Visualization for information about Chinese characters via Neo4j & Text augmentation via Chinese characters and words (typos, synonym, antonym, similar entity, numeric, etc.).
-
I try to integrate several open source Chinese characters or words corpora to build a visualized graph, named HanziGraph, for these characters, motivated by the demand to deal with character-level similarity comparison, nlp data-augumentation, and curiosity (。・ω・。)ノ
-
Furthermore, a light Chinese Text Augmentation code is provided based on several clean word-level corpora integrated by myself from open-source datasets like The Contemporary Chinese Dictionary and BigCilin.
-> corpus -> char_number: 汉字笔画材料
|-> char_part: 汉字偏旁材料
|-> char_pronunciation: 汉字拼音材料
|-> char_similar: 汉字结构分类、四角编码信息、形近字、音近字材料
|-> char_split: 汉字拆字、简繁字体对照材料
|-> basic_dictionary_similar.json
|-> basic_triple.xlsx
|-> corpus_handian -> word_handian: 现代汉语词典材料、生成的json数据
|-> get_handian.py # 处理汉典数据的脚本
|-> combine_n.py # 合并汉典与词林名词数据的脚本
|-> corpus_dacilin -> word_dacilin: 大词林材料、生成的json数据
|-> get_dacilin.py # 处理词林数据的脚本
|-> prepro.py # 预处理汉字各数据集的脚本
|-> build_graph.py # 生成汉字图谱的脚本
|-> text_augmentation.py # 利用词典扩增文本的脚本
- basic_dictionary_similar.json: a file in json format to store a large dictionary, where each entry has the same data structure below:
entry (i.e. each character) = {
"split_to(拆字方案)": ["part(偏旁) atom(子字) ...", ...],
"has_atom(包含哪些子字)": [atom(子字), ...],
"is_atom_of(为哪些字的子字)": [char(字), ...],
"has_part(包含哪些偏旁部首)": [part(偏旁), ...],
"is_part_of(为哪些字的偏旁部首)": [char(字), ...],
"pronunciation(有哪些读音)": [pronunciation(带音调拼音), ...],
"number(笔画数)": number(笔画数),
"is_simple_to(是哪些繁体的简体形式)": [char(字), ...],
"is_traditional_to(是哪些简体的繁体形式)": [char(字), ...],
"similar_to(有哪些近似字)": [char(字), ...]
}
- basic_triple.xlsx: a file in xlsx format has (head, relation, tail) triple in each row transformed from basic_dictionary_similar.json.

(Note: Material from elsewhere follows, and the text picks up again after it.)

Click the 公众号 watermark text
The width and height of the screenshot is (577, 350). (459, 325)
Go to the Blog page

- hanzi_entity.csv and hanzi_relation.csv: two necessary files in csv format to build the graph in Neo4j, transformed from basic_triple.xlsx, too large to upload here.

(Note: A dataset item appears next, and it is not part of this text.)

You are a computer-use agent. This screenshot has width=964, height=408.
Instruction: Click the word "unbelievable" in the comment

- corpus4n, corpus4v, corpus4adj, corpus4adv, corpus4typos are dictionary in .json format for text augmentation function.

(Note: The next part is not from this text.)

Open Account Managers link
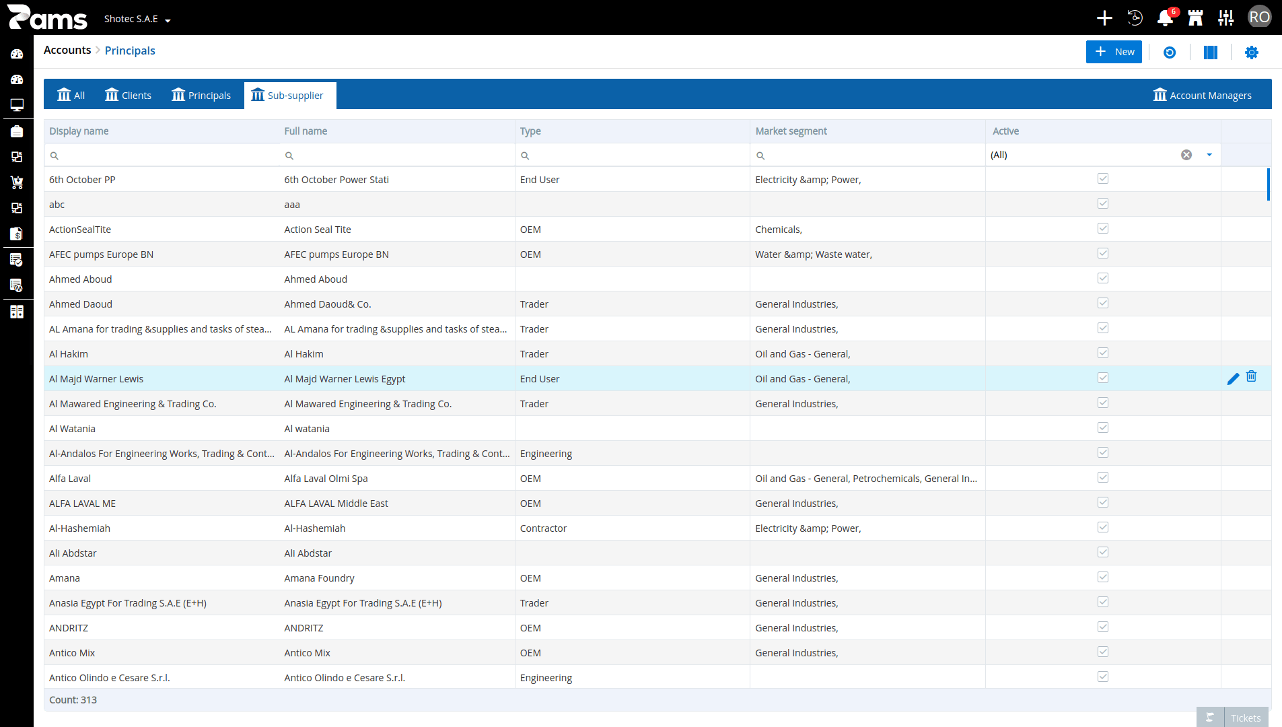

- prepro: this code is used to intergrate corpora into the large dictionary, and then transfor the dictionary to the triple-based data:
python prepro.py
- build_graph: this code is used to transfor the triple-based data into entity/relation-based data:
python build_graph.py
- import data into Neo4j: this code is used in command line to import entity/relation-based data to Neo4j:
./neo4j-import -into /your_path/neo4j-community-3.5.5/data/databases/graph.db/ --nodes /your_path/hanzi_entity.csv --relationships /your_path/hanzi_relation.csv --ignore-duplicate-nodes=true --ignore-missing-nodes=true
- start up Neo4j: open the browser, input the address http://localhost:7474/, check the graph:
./neo4j console
-
generate dictionaries for text augmentation: using functions from get_handian.py and get_dacilin.py, and function create_corpus4typos in prepro.py to generate dictionaries for text augmentation.
-
text augmentation: using functions in this code to generate new samples. Run the code to see examples. The detailed design method could be found here.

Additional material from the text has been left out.